By comparison of the age between dead and survived patients receiving peritoneal dialysis treatment, we found the age may influence the clinical outcomes and mortality. Consistent with the study conducted by Sakaci et al., mortality was higher in elderly patients and low albumin levels affected mortality [19]. The treatment of peritoneal dialysis should be cautious and based on accurate assessment, because of a higher incidence of intestinal complications, previous history abdominal surgeries, multiple comorbidities, and other possible contraindications [20, 21]. Our result also revealed that high fasting blood glucose may be associated with poor prognosis. Chen et al. reported the association of impaired fasting glucose and mortality in nondiabetic patients on maintenance peritoneal dialysis [22]. The role of high blood glucose in cardiovascular complications and even mortality of peritoneal dialysis treatment needs to be studied.

A number of researchers focus on the study of risk factors for mortality in patients receiving peritoneal dialysis treatment. Female gender, lower Kt/V (weekly urea clearance), and WCCr (weekly creatinine clearance) were found to be risk factors [23]. Lower hemoglobin levels and the presence of diabetes were shown to be risk factors as well [16].

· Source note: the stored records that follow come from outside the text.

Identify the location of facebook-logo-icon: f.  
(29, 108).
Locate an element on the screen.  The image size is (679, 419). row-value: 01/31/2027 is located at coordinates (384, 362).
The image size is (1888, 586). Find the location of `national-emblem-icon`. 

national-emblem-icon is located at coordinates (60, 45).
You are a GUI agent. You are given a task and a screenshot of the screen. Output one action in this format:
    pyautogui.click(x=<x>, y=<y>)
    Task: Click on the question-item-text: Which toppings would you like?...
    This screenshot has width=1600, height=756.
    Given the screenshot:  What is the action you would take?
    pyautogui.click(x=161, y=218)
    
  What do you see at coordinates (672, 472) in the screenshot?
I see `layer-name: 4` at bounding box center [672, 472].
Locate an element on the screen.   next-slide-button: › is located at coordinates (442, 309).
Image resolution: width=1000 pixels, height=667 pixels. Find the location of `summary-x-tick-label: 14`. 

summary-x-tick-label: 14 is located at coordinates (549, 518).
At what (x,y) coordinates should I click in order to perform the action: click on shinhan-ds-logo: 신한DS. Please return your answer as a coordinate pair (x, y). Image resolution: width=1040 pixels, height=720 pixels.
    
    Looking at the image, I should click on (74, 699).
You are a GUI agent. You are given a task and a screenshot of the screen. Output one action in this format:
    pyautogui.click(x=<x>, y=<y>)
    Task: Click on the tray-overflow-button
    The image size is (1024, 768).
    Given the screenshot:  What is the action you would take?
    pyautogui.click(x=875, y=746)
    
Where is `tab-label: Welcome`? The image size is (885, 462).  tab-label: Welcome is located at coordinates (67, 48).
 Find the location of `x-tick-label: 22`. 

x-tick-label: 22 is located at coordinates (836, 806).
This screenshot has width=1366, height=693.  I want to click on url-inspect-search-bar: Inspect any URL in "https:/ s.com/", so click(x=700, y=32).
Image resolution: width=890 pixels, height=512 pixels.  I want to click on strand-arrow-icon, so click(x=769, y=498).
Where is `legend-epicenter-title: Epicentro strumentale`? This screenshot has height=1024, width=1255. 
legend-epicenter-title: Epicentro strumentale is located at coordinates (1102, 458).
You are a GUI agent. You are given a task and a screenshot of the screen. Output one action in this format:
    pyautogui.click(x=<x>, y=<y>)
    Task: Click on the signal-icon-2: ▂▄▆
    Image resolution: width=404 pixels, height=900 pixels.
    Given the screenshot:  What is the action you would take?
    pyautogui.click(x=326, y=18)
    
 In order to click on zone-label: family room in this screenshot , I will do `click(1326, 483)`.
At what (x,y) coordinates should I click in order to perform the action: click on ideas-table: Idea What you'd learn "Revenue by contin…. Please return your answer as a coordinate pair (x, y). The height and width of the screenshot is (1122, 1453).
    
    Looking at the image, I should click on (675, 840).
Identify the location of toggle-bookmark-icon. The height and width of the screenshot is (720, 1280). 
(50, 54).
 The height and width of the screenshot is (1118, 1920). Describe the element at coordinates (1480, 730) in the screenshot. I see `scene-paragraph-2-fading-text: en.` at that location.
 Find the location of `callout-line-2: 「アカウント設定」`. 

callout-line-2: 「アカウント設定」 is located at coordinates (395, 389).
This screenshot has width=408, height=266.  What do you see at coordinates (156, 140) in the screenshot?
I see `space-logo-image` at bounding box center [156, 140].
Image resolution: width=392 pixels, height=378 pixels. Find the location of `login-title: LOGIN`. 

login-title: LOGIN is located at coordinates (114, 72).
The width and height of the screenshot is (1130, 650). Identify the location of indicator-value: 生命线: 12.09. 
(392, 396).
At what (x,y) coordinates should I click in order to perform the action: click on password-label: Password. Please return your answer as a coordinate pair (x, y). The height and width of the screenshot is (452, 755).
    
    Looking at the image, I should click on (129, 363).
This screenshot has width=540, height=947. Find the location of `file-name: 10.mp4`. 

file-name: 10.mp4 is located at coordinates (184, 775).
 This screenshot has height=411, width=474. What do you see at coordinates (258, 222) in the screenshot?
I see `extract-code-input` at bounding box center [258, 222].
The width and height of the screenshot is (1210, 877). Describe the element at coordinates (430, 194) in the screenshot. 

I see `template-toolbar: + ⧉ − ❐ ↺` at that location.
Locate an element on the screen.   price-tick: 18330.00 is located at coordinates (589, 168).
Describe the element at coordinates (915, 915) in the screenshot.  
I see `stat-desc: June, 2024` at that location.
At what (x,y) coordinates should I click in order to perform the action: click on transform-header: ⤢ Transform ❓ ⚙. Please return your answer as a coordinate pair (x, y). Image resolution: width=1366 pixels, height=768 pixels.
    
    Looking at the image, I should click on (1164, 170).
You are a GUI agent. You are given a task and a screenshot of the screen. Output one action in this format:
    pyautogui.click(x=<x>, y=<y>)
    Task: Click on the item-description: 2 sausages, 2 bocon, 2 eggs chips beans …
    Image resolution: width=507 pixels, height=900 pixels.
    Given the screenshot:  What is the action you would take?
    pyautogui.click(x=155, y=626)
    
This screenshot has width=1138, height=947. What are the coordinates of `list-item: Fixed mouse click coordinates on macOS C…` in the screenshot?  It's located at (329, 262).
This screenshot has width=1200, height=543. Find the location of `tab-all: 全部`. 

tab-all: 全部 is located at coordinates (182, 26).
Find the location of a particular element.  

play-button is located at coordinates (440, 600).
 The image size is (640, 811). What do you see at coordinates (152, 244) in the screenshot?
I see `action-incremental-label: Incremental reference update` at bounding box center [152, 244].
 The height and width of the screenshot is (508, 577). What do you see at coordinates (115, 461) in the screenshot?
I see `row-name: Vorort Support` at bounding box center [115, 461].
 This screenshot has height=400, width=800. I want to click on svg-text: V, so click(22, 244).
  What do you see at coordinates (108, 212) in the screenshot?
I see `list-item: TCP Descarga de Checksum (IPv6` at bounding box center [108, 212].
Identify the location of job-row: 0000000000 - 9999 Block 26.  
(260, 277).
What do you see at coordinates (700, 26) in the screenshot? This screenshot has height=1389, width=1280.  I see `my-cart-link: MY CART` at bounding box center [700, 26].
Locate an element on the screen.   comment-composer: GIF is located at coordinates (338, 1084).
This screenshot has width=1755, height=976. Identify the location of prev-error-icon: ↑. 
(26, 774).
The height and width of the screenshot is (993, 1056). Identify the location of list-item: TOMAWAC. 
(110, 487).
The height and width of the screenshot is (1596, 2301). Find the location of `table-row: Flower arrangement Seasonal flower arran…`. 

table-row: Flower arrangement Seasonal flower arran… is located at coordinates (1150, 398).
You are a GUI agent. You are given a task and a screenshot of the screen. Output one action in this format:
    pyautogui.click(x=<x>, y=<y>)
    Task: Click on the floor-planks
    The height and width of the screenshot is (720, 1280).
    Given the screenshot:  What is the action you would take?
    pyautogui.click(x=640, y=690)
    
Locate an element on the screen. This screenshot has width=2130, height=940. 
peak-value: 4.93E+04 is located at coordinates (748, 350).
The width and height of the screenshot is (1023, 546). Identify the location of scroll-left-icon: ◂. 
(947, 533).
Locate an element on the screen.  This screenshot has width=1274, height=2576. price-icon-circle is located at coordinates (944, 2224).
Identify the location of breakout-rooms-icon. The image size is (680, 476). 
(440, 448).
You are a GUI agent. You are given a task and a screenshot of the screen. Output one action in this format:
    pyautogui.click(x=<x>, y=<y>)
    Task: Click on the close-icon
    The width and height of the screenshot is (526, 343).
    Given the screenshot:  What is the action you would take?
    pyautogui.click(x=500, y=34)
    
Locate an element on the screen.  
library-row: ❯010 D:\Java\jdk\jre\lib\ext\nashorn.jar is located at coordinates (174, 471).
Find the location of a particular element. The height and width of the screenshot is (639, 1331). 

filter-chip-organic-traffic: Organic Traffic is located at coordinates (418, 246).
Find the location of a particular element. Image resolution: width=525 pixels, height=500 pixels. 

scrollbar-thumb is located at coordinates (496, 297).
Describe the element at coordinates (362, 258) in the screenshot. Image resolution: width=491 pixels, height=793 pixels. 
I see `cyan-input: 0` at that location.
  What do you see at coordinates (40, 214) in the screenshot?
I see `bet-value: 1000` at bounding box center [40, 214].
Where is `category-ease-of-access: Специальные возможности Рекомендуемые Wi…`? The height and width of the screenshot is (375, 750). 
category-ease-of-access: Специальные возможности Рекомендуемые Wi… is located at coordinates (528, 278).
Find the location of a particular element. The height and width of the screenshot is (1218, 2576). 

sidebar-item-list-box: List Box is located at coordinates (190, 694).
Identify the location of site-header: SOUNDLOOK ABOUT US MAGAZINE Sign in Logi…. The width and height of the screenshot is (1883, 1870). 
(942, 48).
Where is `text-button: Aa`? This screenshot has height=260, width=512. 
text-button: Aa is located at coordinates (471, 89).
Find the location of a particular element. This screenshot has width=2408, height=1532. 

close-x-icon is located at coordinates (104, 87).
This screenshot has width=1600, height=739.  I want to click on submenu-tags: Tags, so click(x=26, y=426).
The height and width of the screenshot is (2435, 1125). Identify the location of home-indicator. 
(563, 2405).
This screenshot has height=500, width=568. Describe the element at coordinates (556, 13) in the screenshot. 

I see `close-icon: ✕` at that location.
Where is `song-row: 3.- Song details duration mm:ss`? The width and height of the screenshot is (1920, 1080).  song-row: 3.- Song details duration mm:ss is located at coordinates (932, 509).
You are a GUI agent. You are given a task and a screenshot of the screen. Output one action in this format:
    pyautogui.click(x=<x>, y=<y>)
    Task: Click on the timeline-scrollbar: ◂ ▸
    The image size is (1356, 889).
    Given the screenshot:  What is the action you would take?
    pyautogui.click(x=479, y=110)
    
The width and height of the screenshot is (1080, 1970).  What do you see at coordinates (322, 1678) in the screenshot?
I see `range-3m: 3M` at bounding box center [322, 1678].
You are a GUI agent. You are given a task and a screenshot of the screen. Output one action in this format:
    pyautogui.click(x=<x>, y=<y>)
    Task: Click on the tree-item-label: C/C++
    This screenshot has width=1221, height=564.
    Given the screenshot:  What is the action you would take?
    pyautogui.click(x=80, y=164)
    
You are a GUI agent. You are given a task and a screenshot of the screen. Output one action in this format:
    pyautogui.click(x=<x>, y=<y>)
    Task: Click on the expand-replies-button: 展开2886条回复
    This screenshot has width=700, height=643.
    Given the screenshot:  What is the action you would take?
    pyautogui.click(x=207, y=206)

In this study, common laboratory test indicators were analyzed to predict the prognosis of patients with peritoneal dialysis, which is helpful to advance treatment intervention for patients with possible poor prognosis and improve the prognosis of these patients. For patients with hypoalbuminemia and/or high FBG, which may lead to poor prognosis, dietary modification, intravenous albumin supplementation, and more stringent measures of blood glucose control may be considered. However, further prospective studies are needed to confirm the clinical efficacy of these measures.

This is a retrospective study, which is the major limitation. In the future study, we plan to involve the complications and causes of death. It is known that peritonitis has a notable association with peritoneal dialysis treatment since technique failure of peritoneal dialysis treatment could lead to peritonitis [24, 25]. The cardiovascular complication is another severe risk for peritoneal dialysis treatment [26]. The association of albumin and complication of peritoneal dialysis treatment is not clear and remains to be further studied.

4.1. Implications

Low albumin and high fasting blood glucose were risk factors and associated with poor prognosis. Low albumin has a potential in predicting the prognosis of patients receiving peritoneal dialysis treatment.